What needs to be done:
Could you set down exactly the lines in the records below between the line holding "Task: Open the Memory" and the line holding "You are a computer-use agent. 1431x792", inclusive?

Stored data entries:
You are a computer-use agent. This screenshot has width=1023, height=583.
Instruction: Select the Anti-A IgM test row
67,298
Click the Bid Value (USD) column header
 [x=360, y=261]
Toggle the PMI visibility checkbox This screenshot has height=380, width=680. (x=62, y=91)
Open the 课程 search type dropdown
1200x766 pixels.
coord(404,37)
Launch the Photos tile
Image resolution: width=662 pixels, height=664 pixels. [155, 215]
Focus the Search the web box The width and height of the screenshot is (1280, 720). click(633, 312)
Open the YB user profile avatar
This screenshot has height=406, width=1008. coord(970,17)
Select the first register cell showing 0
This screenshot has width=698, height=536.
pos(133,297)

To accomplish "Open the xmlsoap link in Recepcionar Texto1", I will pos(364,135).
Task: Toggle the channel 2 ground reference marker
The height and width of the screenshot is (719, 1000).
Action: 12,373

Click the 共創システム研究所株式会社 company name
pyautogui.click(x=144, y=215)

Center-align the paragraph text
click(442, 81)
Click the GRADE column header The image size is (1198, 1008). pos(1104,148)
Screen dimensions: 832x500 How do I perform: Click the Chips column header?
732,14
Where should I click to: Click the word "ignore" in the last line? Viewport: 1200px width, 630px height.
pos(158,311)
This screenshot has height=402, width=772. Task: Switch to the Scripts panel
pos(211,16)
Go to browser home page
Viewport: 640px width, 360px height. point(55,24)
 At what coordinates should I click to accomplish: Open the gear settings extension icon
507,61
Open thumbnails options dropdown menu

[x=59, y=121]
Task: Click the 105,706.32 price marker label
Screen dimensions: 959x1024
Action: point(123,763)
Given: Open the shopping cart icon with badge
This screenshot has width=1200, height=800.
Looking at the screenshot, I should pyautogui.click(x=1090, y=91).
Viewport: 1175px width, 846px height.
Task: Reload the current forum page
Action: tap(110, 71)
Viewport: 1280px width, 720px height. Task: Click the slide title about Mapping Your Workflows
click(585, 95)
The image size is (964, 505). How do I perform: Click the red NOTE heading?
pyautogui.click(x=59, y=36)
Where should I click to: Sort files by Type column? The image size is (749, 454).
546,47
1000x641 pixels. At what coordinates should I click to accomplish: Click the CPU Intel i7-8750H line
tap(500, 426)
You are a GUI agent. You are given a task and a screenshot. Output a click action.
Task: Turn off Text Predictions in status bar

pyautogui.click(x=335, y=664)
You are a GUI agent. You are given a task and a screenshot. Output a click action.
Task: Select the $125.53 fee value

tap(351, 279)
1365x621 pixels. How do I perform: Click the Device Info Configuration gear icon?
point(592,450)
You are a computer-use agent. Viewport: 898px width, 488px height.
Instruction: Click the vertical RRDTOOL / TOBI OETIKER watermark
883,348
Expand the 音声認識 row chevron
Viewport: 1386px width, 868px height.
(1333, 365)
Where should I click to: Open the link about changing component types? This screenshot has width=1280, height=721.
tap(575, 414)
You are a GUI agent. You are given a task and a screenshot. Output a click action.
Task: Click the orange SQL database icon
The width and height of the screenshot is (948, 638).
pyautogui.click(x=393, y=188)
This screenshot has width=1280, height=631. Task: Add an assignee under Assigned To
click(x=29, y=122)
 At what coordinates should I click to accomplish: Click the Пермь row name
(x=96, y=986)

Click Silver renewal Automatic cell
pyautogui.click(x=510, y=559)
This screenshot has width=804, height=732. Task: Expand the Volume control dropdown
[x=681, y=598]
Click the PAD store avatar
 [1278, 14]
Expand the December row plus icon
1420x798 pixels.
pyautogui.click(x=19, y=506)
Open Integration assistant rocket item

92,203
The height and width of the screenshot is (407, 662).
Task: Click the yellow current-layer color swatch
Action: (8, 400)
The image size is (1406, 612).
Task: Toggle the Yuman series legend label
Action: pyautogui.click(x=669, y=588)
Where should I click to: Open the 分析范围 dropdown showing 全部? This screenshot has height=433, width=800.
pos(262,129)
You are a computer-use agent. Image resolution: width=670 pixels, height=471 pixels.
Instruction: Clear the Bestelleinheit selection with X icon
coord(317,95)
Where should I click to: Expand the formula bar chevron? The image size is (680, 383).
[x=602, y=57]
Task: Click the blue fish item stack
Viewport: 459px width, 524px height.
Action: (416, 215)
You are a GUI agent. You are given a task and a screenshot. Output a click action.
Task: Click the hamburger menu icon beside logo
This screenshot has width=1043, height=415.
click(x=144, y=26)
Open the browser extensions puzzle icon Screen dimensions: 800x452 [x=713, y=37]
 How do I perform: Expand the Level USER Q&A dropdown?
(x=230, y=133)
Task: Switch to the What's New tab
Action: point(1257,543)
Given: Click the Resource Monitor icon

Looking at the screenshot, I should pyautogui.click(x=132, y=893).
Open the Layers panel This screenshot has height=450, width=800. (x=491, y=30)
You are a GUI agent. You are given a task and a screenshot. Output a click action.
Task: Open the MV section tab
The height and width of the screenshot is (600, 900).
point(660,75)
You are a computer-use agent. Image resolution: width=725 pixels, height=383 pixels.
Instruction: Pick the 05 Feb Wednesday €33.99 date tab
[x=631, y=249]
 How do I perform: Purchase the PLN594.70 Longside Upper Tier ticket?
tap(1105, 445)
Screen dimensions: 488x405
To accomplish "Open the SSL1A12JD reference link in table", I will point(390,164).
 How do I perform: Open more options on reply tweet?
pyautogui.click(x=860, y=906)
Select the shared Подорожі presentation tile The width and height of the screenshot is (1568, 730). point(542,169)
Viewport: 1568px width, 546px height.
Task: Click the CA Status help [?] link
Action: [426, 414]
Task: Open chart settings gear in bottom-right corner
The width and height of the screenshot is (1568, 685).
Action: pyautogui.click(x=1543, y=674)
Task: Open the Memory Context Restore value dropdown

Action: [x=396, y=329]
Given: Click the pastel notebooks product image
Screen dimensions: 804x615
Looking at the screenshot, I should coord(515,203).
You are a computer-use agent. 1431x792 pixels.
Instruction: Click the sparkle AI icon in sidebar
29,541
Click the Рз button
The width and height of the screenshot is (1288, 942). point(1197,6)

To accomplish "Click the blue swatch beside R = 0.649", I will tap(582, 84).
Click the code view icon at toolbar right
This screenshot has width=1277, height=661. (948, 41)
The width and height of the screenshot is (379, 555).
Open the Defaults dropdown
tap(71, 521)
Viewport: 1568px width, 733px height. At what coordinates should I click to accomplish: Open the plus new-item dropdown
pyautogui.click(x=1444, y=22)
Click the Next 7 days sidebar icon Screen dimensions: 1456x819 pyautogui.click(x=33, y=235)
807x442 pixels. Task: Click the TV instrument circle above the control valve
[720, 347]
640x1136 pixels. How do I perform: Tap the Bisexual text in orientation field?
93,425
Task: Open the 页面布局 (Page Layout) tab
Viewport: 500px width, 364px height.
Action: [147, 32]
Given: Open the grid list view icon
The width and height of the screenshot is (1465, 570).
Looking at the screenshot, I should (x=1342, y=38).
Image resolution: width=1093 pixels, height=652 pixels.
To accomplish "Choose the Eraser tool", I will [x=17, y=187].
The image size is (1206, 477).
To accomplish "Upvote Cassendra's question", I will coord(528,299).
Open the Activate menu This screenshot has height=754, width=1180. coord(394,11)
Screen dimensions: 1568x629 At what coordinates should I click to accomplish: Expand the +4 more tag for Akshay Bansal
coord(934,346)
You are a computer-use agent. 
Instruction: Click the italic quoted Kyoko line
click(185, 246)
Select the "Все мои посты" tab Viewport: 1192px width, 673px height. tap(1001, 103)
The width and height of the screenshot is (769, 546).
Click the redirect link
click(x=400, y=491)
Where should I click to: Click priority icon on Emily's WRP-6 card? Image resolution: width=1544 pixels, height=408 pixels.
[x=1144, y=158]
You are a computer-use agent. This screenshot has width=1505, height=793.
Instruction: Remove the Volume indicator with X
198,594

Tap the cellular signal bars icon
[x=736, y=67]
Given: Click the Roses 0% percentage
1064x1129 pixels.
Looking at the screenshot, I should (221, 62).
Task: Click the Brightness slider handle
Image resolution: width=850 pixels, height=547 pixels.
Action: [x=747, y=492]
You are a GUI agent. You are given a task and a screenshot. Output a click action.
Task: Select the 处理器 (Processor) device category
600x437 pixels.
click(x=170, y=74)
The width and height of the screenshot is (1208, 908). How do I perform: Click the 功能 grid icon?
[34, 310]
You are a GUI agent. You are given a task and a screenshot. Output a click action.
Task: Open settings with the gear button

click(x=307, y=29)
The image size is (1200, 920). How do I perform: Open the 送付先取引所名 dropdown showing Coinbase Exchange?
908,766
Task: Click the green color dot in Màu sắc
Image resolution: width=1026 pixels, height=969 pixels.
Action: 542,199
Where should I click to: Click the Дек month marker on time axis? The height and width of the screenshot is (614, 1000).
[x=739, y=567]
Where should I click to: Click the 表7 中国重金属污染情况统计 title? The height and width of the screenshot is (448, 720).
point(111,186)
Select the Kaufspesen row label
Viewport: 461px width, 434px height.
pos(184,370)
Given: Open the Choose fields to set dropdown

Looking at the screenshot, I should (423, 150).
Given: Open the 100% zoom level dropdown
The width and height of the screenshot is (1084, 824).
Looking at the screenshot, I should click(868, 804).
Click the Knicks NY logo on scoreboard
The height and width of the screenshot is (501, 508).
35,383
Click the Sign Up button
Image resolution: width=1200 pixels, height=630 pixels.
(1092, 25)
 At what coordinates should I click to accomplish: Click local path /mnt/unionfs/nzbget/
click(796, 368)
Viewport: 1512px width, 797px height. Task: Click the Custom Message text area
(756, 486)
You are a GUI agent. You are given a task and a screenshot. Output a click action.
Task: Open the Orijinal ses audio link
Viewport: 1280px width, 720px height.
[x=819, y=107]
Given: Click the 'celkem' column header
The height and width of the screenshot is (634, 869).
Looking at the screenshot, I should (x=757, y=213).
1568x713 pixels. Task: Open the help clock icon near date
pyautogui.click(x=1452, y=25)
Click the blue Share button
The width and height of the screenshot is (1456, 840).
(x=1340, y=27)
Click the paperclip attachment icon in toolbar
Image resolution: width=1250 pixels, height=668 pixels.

Reply to the task:
Task: Open the Memory Context Restore value dropdown

Action: [x=396, y=329]
Given: Click the pastel notebooks product image
Screen dimensions: 804x615
Looking at the screenshot, I should coord(515,203).
You are a computer-use agent. 1431x792 pixels.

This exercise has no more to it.